↓
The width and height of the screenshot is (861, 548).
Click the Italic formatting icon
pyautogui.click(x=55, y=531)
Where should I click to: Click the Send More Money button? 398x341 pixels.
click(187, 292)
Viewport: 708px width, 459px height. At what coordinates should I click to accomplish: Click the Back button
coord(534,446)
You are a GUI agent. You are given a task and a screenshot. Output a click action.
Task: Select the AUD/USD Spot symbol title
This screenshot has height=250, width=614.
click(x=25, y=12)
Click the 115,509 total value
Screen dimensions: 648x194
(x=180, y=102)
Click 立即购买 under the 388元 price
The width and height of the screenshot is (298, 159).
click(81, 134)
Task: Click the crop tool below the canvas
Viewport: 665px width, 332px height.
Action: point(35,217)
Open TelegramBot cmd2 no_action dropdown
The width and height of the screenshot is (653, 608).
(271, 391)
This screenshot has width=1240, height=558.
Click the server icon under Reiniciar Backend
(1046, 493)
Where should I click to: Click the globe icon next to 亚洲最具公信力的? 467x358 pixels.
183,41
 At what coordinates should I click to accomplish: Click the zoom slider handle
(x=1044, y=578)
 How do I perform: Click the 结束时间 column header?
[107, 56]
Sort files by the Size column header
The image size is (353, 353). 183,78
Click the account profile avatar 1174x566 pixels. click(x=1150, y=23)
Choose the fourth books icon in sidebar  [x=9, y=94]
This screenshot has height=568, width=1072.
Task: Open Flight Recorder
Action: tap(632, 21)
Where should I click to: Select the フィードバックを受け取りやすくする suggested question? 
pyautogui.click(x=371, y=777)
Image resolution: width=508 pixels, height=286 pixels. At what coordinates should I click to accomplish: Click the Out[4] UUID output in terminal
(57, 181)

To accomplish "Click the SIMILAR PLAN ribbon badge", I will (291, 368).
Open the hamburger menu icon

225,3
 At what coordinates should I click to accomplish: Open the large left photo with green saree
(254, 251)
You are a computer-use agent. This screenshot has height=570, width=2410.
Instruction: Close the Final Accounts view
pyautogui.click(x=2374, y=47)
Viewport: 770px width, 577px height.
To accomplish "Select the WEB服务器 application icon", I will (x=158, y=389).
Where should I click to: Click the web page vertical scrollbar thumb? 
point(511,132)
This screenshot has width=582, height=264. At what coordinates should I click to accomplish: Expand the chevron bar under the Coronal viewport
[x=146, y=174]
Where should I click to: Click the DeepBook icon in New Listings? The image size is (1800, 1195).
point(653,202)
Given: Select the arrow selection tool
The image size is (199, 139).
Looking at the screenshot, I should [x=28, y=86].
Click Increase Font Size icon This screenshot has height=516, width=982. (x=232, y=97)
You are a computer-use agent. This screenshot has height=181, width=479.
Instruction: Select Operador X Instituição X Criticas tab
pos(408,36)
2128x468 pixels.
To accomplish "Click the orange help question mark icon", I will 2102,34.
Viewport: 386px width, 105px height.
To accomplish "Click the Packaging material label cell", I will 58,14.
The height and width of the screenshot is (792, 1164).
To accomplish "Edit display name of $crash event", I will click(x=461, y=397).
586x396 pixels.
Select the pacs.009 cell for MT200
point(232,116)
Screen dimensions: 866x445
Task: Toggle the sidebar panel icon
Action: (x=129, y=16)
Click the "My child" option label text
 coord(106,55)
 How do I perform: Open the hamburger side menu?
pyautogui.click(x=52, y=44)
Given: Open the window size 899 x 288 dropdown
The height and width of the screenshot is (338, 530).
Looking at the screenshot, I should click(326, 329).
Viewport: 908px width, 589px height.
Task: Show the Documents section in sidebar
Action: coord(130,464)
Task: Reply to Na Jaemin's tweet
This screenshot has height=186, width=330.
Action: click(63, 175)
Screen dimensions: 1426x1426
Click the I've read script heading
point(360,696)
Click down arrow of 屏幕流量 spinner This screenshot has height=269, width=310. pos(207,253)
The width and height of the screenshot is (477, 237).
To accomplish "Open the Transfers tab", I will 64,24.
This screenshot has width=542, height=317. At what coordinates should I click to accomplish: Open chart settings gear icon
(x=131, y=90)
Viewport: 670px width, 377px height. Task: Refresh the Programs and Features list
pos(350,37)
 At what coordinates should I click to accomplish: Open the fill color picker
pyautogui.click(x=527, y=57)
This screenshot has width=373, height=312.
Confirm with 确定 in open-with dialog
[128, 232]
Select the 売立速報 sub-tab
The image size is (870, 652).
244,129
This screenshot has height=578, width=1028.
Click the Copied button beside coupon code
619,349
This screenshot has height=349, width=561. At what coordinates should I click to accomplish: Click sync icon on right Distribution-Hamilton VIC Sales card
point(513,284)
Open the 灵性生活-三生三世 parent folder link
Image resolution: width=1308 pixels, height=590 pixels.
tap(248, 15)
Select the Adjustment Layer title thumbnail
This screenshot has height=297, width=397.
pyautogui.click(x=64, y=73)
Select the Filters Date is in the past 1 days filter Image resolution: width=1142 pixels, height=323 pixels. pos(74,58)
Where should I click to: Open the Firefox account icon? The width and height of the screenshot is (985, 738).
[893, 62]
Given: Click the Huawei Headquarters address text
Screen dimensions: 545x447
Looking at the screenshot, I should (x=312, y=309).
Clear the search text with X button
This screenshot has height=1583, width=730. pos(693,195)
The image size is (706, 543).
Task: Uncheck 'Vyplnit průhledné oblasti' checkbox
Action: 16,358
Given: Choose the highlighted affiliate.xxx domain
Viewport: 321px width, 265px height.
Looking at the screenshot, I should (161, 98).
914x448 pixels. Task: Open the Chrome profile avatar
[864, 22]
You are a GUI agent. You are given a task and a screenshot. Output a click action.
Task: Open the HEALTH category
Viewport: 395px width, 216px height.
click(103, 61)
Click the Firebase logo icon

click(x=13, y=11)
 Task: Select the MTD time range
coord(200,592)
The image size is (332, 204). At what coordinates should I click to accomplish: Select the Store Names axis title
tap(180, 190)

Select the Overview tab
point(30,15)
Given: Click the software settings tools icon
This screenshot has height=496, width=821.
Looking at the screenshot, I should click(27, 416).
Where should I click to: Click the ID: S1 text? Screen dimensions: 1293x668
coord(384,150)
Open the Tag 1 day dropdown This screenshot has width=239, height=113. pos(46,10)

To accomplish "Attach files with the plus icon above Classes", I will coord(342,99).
↑
* Task item: Copy out each line of the records where the word "computer" appears.

* Response area:
You are a computer-use agent. This screenshot has height=570, width=2410.
You are a computer-use agent. This screenshot has height=181, width=479.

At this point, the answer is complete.